Znalazł się on w projekcie nowelizacji tzw. ustawy covidowej z 2 marca. Projekt ustawy o zmianie ustawy o szczególnych rozwiązaniach związanych z zapobieganiem, przeciwdziałaniem i zwalczaniem COVID-19, innych chorób zakaźnych oraz wywołanych nimi sytuacji kryzysowych został ogłoszony na stronie Sejmu pod numerem druku 539. W trybie pilnym ma nim się zająć sejmowa Komisja Finansów Publicznych. 

Z propozycji posłów Prawa i Sprawiedliwości wynika, że nie będzie przestępstwem działanie, które narusza obowiązki służbowe lub obowiązujące przepisy, ale było podjęte w celu przeciwdziałania COVID-19, jeśli zostało podjęte w interesie społecznym, gdy bez naruszenia tych obowiązków lub przepisów podjęte działanie nie byłoby możliwe lub byłoby istotnie utrudnione.

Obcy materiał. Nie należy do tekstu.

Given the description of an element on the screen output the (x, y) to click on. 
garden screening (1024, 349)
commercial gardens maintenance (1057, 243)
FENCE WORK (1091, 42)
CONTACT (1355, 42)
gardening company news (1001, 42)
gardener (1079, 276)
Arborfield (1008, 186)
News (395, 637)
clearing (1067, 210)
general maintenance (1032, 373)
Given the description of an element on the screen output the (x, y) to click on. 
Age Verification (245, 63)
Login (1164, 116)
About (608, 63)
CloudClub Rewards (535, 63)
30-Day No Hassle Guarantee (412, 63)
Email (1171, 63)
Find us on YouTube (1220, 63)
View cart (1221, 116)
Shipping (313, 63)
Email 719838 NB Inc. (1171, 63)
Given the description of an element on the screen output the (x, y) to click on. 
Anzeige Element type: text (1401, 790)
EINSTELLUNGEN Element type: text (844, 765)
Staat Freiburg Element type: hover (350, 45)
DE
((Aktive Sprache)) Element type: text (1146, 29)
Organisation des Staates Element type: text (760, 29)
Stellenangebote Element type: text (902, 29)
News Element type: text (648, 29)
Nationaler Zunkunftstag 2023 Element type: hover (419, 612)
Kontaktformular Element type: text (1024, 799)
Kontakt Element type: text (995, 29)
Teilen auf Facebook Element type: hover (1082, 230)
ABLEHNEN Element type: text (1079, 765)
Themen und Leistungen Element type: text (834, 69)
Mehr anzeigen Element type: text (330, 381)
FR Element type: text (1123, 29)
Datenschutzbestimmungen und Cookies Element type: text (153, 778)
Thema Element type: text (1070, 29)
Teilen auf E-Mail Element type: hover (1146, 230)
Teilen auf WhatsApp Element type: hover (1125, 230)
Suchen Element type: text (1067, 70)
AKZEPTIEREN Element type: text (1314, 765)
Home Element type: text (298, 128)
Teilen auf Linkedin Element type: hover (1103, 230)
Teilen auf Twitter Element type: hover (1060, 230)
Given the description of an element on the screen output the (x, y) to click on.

Zobacz również komentarz: W walce z koronawirusem kary dla lekarzy i łaska dla urzędników >>

W uzasadnieniu projektu można przeczytać, że w stanie epidemicznym powodowanym COVID-19 niejednokrotnie niezbędne staje się  inicjowanie nagle działań ponadstandardowych, trudnych do pogodzenia z obowiązkami służbowymi i obowiązującym stanem prawnym, a jednocześnie niezbędnych do osiągnięcia zakładanego celu. Chodzi zatem o wprowadzenie rozwiązania, które pozwoli wyłączyć bezprawność, a w konsekwencji przestępność, czynu polegającego na naruszeniu obowiązków służbowych lub innych przepisów przez osobę działającą na rzecz zapobiegania oraz zwalczania choroby zakaźnej COVID-19.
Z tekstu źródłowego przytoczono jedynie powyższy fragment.